Copy verbatim the block of lines in the entries below whose first line contains "Expand the address bar history dropdown" and whose last line contains "Click the info". Leave out all other lines.

WORKING DATA =
((
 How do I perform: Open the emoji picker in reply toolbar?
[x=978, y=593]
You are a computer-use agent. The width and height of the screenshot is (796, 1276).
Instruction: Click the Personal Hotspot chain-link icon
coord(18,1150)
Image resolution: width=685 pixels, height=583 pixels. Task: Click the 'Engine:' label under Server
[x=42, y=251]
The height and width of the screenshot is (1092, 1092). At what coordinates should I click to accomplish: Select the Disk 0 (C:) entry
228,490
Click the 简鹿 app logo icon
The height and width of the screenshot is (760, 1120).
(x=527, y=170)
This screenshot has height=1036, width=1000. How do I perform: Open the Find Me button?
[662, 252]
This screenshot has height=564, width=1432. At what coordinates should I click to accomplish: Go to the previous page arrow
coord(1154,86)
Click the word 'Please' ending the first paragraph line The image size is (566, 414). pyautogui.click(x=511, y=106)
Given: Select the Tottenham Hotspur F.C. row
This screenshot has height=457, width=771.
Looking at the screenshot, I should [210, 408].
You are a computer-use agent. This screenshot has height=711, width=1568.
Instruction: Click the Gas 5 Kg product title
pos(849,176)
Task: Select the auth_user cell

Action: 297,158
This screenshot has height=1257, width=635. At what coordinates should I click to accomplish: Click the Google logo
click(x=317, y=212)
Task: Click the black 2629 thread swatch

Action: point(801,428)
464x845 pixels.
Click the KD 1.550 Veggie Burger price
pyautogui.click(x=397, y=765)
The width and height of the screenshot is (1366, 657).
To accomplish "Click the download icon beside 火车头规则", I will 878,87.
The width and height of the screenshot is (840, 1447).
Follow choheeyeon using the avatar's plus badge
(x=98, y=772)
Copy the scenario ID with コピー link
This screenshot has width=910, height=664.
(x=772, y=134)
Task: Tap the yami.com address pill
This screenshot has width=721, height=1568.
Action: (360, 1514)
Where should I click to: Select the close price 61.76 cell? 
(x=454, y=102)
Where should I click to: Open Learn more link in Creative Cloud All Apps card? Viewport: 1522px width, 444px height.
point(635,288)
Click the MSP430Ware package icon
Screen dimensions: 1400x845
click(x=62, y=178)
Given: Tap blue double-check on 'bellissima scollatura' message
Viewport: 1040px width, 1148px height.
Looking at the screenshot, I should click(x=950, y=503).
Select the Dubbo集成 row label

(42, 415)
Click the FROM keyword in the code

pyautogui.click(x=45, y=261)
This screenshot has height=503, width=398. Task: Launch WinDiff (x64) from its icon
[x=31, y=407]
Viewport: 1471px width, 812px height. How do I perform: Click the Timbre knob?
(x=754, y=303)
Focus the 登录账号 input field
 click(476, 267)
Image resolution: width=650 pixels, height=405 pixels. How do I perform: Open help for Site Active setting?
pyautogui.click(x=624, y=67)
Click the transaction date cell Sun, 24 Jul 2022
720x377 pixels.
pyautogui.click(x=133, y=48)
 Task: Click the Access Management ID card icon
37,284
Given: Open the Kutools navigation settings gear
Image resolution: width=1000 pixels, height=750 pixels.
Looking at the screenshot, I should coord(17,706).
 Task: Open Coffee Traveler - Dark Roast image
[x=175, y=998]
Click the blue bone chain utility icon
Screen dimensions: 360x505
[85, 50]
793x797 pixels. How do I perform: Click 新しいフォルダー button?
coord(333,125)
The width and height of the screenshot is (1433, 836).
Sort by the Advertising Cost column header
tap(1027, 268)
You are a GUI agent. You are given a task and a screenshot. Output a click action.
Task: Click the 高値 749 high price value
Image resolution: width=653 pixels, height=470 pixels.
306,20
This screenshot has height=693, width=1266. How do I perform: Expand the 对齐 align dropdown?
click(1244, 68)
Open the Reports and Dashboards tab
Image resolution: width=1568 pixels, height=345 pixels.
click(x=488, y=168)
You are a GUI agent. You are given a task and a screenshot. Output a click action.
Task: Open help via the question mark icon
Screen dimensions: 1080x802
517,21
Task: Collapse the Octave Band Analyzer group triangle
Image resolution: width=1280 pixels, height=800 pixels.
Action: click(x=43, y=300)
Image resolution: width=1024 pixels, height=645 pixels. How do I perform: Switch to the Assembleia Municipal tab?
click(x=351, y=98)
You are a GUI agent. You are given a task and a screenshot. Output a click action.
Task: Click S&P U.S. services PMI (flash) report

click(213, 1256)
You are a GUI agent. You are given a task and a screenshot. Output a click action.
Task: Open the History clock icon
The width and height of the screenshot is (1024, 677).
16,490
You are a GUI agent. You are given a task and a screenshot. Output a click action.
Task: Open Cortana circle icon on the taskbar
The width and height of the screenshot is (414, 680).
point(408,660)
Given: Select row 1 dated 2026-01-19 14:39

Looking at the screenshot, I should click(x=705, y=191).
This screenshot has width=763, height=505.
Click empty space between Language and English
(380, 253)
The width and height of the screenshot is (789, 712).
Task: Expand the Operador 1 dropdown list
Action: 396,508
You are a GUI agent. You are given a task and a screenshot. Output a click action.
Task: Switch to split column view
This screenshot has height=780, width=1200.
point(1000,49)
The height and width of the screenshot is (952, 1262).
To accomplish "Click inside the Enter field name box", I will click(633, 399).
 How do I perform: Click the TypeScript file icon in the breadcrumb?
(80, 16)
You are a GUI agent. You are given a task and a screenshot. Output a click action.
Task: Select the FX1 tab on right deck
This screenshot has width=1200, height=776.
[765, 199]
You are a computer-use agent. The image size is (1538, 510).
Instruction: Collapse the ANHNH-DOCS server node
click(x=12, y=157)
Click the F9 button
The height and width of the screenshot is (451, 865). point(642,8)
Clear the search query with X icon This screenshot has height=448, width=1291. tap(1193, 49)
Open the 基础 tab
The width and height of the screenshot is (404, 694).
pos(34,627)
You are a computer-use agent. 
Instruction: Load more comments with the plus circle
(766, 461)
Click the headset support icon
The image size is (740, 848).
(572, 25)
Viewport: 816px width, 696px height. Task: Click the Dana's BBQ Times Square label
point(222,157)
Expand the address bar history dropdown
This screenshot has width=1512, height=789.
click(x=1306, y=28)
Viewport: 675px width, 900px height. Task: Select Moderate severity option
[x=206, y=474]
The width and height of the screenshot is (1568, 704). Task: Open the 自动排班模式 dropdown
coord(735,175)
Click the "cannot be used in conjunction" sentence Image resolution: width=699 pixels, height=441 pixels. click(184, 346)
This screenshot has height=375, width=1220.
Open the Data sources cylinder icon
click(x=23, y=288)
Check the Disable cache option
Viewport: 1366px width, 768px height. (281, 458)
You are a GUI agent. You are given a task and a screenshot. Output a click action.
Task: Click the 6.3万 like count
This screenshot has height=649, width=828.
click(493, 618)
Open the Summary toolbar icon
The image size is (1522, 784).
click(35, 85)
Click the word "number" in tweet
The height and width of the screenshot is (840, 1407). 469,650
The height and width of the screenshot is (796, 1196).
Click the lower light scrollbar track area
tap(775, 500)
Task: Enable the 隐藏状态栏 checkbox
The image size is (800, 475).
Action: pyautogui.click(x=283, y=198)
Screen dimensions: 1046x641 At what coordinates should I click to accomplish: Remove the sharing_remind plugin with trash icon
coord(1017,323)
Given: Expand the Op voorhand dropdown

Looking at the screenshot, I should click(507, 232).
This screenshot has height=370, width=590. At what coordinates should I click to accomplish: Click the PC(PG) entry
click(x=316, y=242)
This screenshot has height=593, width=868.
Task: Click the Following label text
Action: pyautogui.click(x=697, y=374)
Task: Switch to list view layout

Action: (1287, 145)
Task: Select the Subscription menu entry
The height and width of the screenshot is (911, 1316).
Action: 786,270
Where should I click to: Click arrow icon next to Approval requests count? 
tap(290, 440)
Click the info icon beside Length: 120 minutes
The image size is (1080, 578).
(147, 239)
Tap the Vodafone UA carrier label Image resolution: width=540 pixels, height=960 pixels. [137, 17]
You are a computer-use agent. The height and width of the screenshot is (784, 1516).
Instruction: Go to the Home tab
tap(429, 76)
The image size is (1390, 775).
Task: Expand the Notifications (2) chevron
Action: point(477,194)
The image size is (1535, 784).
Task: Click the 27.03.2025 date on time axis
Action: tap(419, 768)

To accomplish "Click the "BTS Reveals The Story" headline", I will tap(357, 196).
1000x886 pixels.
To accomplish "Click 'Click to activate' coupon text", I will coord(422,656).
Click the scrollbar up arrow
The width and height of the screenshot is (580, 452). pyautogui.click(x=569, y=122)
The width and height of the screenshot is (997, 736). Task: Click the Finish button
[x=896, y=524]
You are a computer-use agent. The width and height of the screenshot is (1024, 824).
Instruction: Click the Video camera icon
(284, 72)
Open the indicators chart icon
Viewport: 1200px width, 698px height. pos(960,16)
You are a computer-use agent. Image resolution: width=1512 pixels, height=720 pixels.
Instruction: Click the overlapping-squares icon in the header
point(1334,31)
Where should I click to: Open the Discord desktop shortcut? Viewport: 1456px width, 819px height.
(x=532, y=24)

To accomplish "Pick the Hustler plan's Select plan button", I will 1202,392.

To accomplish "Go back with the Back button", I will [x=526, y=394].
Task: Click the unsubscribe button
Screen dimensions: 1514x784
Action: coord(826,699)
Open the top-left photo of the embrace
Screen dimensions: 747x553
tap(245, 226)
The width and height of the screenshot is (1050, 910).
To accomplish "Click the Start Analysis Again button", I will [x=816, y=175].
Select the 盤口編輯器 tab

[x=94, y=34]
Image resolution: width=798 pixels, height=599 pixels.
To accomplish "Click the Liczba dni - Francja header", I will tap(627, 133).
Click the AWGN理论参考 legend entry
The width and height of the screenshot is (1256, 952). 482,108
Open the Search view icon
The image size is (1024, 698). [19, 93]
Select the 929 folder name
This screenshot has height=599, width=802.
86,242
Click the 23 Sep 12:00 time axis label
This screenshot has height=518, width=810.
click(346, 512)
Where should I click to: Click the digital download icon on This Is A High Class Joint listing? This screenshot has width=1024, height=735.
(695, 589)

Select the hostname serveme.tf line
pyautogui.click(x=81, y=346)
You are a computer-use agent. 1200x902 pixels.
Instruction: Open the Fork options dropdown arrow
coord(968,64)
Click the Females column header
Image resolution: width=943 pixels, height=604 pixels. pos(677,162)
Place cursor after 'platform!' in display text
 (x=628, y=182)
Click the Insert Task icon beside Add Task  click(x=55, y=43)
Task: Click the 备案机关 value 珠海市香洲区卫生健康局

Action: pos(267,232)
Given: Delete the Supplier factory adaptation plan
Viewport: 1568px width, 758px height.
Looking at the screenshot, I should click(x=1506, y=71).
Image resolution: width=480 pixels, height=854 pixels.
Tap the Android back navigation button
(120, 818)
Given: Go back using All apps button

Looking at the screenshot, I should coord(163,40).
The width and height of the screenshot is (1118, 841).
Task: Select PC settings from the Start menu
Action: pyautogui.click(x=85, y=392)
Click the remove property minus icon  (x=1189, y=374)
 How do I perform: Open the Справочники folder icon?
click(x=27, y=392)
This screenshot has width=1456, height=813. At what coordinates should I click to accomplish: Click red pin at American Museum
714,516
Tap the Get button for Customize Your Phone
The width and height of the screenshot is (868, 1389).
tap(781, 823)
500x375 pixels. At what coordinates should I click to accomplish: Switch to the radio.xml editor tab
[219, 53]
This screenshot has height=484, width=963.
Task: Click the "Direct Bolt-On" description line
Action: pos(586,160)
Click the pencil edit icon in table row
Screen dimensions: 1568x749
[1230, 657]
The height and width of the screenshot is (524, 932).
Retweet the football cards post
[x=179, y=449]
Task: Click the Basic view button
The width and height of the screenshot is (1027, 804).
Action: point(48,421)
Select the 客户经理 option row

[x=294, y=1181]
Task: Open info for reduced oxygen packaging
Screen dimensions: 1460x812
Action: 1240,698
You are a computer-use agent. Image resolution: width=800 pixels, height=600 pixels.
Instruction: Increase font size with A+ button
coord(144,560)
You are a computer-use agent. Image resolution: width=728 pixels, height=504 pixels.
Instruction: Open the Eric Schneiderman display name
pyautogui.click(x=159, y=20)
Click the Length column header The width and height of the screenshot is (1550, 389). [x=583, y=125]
))
SOLUTION TO THE EXERCISE =
Expand the address bar history dropdown
This screenshot has width=1512, height=789.
click(x=1306, y=28)
Viewport: 675px width, 900px height. Task: Select Moderate severity option
[x=206, y=474]
The width and height of the screenshot is (1568, 704). Task: Open the 自动排班模式 dropdown
coord(735,175)
Click the "cannot be used in conjunction" sentence Image resolution: width=699 pixels, height=441 pixels. click(184, 346)
This screenshot has height=375, width=1220.
Open the Data sources cylinder icon
click(x=23, y=288)
Check the Disable cache option
Viewport: 1366px width, 768px height. (281, 458)
You are a GUI agent. You are given a task and a screenshot. Output a click action.
Task: Click the 6.3万 like count
This screenshot has height=649, width=828.
click(493, 618)
Open the Summary toolbar icon
The image size is (1522, 784).
click(35, 85)
Click the word "number" in tweet
The height and width of the screenshot is (840, 1407). 469,650
The height and width of the screenshot is (796, 1196).
Click the lower light scrollbar track area
tap(775, 500)
Task: Enable the 隐藏状态栏 checkbox
The image size is (800, 475).
Action: pyautogui.click(x=283, y=198)
Screen dimensions: 1046x641 At what coordinates should I click to accomplish: Remove the sharing_remind plugin with trash icon
coord(1017,323)
Given: Expand the Op voorhand dropdown

Looking at the screenshot, I should click(507, 232).
This screenshot has height=370, width=590. At what coordinates should I click to accomplish: Click the PC(PG) entry
click(x=316, y=242)
This screenshot has height=593, width=868.
Task: Click the Following label text
Action: pyautogui.click(x=697, y=374)
Task: Switch to list view layout

Action: (1287, 145)
Task: Select the Subscription menu entry
The height and width of the screenshot is (911, 1316).
Action: 786,270
Where should I click to: Click arrow icon next to Approval requests count? 
tap(290, 440)
Click the info icon beside Length: 120 minutes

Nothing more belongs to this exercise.